CHICAGO (Reuters) - U.S. central bank officials are focusing their rhetoric on preventing a coming storm of inflation, but reports due this week could show that deflationary forces still pose a risk.

At the same time, an historic meeting of leaders from the four so-called BRIC countries to discuss the global financial crisis, could stir up new jitters about the United States' ability to fund massive budget deficits.

The longest U.S. downturn since the Great Depression is likely to end soon, and expressing worries about inflation has become de rigueur -- even while consumer prices are falling for the first time in decades.

Commodity prices .CRB are up 30 percent since March and crude oil prices have doubled since February, suggesting the deflation threat may have passed.

But some economists fear a deceleration of wage inflation in the United States, given forecasts for the ranks of the U.S. unemployed to continue rising into 2010, with a potential jobless peak near 11 percent versus the current 9.4 percent.
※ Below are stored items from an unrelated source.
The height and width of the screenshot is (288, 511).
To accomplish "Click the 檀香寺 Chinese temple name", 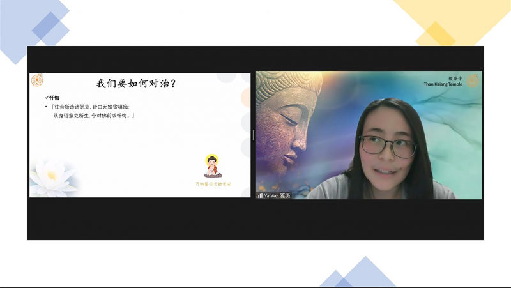I will [x=455, y=77].
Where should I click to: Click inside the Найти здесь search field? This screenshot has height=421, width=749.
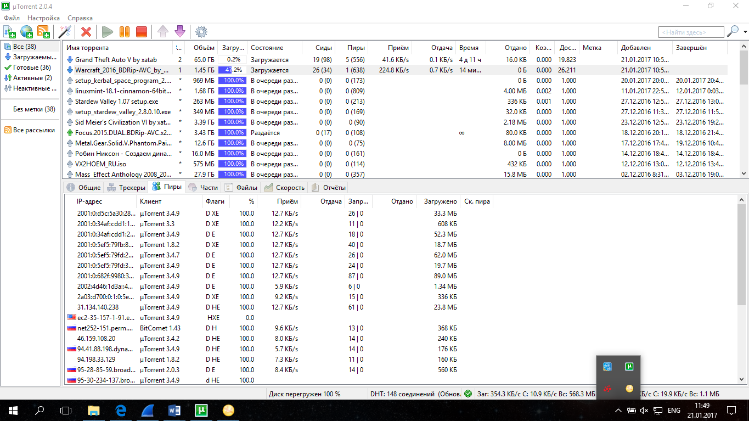pyautogui.click(x=690, y=32)
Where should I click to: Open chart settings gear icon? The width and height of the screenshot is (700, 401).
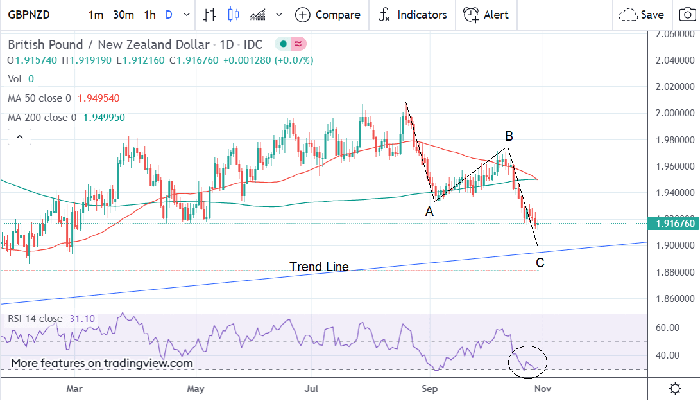pyautogui.click(x=675, y=388)
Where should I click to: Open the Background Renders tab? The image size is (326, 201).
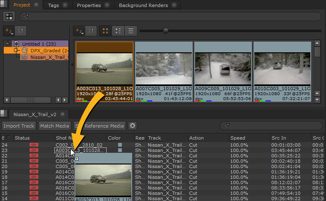pos(143,5)
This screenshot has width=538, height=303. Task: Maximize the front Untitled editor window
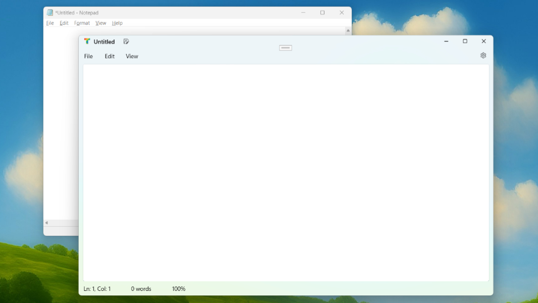pos(465,41)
Wage inflation is sometimes cited by the Federal Reserve as a relatively "sticky" indicator of price trends, compared with more transitory factors such as gasoline prices.

"Wage pressures are easing rapidly while firms' pricing power remains limited," said Anna Piretti, economist at BNP Paribas in New York. "It is still premature to put deflationary worries aside."

Wage inflation tends to trough about 3 years after the onset of a recession, she said.  Continued...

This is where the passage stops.